● **WRITTEN EXERCISE**:
Convert the items below into a Markdown table with the columns No. and Text. Put one line per row with its row number, and leave out blank lines.

+--

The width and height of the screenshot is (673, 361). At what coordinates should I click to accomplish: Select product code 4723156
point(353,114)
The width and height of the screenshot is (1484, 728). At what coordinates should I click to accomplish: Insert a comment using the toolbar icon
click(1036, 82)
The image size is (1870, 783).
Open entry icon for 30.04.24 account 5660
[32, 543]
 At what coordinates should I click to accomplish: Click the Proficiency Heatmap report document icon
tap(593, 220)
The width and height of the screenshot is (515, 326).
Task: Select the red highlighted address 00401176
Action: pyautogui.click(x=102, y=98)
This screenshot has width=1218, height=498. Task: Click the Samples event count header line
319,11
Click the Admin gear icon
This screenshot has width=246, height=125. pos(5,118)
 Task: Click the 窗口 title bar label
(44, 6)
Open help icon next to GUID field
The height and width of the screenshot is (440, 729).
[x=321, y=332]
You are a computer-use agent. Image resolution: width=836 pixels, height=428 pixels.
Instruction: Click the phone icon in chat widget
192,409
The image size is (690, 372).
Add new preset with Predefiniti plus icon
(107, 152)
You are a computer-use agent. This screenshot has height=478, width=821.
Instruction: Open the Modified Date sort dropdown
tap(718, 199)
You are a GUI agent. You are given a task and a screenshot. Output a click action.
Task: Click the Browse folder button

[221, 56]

+--

● **TASK ANSWER**:
| No. | Text |
|---|---|
| 1 | The width and height of the screenshot is (673, 361). At what coordinates should I click to accomplish: Select product code 4723156 |
| 2 | point(353,114) |
| 3 | The width and height of the screenshot is (1484, 728). At what coordinates should I click to accomplish: Insert a comment using the toolbar icon |
| 4 | click(1036, 82) |
| 5 | The image size is (1870, 783). |
| 6 | Open entry icon for 30.04.24 account 5660 |
| 7 | [32, 543] |
| 8 |  At what coordinates should I click to accomplish: Click the Proficiency Heatmap report document icon |
| 9 | tap(593, 220) |
| 10 | The width and height of the screenshot is (515, 326). |
| 11 | Task: Select the red highlighted address 00401176 |
| 12 | Action: pyautogui.click(x=102, y=98) |
| 13 | This screenshot has width=1218, height=498. Task: Click the Samples event count header line |
| 14 | 319,11 |
| 15 | Click the Admin gear icon |
| 16 | This screenshot has width=246, height=125. pos(5,118) |
| 17 |  Task: Click the 窗口 title bar label |
| 18 | (44, 6) |
| 19 | Open help icon next to GUID field |
| 20 | The height and width of the screenshot is (440, 729). |
| 21 | [x=321, y=332] |
| 22 | You are a computer-use agent. Image resolution: width=836 pixels, height=428 pixels. |
| 23 | Instruction: Click the phone icon in chat widget |
| 24 | 192,409 |
| 25 | The image size is (690, 372). |
| 26 | Add new preset with Predefiniti plus icon |
| 27 | (107, 152) |
| 28 | You are a computer-use agent. This screenshot has height=478, width=821. |
| 29 | Instruction: Open the Modified Date sort dropdown |
| 30 | tap(718, 199) |
| 31 | You are a GUI agent. You are given a task and a screenshot. Output a click action. |
| 32 | Task: Click the Browse folder button |
| 33 | [221, 56] |